Indeed, and there are win32-specific things on Windows. Even something as 
simple as pathnames isn't universal unless you always use FIle.join -- or 
better yet, Pathname. How often do you do that, instead of just:

open 'foo/bar.txt'

This is a weak example, now that Windows supports / as well as \ as a 
directory delimiter, but I think I've made my point. Even Java programs have 
platform-specific quirks, and this one is quite avoidable.
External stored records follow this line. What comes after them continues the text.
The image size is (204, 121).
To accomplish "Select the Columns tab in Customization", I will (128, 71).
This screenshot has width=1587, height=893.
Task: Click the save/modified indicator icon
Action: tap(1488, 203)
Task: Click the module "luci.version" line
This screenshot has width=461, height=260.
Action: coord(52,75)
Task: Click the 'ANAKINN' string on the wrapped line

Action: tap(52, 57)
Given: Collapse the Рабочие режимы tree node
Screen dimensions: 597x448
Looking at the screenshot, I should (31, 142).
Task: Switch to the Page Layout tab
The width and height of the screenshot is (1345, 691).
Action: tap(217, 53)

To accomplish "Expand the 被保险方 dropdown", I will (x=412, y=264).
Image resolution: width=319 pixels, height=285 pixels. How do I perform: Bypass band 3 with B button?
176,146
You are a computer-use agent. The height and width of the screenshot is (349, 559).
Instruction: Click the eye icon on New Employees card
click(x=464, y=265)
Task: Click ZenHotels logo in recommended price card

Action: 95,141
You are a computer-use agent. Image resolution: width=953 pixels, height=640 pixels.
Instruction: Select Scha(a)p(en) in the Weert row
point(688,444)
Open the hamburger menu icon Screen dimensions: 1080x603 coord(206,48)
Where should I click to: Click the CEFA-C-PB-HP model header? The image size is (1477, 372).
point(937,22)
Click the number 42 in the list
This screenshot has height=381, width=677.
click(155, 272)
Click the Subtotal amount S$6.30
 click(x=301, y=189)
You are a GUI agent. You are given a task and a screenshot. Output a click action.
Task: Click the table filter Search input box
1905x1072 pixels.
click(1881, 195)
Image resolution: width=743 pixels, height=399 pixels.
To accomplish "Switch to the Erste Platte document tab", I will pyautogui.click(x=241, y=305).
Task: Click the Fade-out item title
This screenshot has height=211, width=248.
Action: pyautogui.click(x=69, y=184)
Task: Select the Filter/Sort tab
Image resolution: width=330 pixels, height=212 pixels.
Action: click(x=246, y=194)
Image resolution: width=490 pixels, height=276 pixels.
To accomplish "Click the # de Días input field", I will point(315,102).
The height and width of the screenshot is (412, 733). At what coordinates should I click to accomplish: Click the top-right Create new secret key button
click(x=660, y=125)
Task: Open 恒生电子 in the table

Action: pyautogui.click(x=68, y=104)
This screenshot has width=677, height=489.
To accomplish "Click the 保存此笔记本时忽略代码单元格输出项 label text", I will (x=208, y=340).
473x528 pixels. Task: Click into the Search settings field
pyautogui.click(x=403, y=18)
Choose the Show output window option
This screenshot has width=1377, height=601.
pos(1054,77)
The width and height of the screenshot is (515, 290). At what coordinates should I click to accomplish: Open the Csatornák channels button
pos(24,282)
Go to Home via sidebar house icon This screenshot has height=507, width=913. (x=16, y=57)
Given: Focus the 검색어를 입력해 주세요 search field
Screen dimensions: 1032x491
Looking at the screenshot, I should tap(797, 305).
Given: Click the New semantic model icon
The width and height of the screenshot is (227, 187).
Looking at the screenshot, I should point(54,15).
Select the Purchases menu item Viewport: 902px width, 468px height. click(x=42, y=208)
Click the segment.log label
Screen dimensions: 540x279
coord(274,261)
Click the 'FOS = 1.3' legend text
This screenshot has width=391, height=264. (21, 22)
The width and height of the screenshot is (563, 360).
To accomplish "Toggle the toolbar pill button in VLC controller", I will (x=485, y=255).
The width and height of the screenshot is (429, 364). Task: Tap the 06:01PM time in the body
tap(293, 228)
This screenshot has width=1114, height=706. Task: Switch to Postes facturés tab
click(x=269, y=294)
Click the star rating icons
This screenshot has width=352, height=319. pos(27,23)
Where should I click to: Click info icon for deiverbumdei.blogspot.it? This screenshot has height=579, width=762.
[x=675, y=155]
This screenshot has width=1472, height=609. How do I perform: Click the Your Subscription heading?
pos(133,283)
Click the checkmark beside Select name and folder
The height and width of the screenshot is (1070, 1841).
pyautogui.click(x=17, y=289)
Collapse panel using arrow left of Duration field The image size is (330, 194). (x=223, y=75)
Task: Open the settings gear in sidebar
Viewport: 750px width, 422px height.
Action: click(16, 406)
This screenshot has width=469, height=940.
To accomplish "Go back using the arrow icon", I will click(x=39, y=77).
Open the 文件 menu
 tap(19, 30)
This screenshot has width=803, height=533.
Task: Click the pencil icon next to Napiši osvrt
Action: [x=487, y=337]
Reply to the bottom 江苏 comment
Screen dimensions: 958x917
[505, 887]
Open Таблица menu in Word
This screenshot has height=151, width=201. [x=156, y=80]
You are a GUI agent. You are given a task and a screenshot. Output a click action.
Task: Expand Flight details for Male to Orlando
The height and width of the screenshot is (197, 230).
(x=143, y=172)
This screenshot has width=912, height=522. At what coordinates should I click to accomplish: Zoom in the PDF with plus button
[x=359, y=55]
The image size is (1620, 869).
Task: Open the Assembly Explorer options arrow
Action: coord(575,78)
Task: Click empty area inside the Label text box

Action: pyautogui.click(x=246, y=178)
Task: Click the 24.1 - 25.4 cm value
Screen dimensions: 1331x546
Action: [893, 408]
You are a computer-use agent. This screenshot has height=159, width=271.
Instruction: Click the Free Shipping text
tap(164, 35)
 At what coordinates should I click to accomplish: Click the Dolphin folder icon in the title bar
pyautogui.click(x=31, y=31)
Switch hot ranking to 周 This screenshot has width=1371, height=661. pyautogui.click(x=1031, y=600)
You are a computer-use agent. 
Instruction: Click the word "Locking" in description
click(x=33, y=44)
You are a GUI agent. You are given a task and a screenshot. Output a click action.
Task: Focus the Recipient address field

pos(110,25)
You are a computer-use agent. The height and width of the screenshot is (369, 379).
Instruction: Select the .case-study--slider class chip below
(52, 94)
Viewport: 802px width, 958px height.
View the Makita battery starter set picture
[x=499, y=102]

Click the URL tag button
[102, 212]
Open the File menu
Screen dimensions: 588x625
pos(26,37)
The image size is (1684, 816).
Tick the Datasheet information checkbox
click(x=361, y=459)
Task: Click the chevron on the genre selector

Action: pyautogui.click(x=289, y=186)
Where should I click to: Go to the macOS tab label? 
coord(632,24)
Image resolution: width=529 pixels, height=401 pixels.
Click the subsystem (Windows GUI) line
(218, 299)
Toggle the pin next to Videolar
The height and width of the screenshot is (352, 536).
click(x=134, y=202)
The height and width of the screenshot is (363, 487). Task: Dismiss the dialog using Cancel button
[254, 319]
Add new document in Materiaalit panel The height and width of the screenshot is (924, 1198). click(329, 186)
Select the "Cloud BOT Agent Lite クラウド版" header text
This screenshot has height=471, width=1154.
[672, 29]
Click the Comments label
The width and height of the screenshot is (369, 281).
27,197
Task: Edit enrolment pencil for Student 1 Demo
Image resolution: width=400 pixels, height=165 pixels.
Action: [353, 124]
Given that most other software on a given system (including Perl) will obey a 
default encoding, unless it has a specific reason to believe otherwise (like a 
byte-order mark), I think it's reasonable for Ruby to do the same. Your 
suggestion to default to UTF8 really only makes sense on English systems 
(where encoding is likely to be set to that anyway) -- and even that doesn't 
save you from having to specify binary for binary files.

For that matter, if you've written all your tests, and they pass on one 
system, and fail on another, your tests are working as designed -- in this 
case, exposing a platform-specific bug, either in your program or the 
interpreter.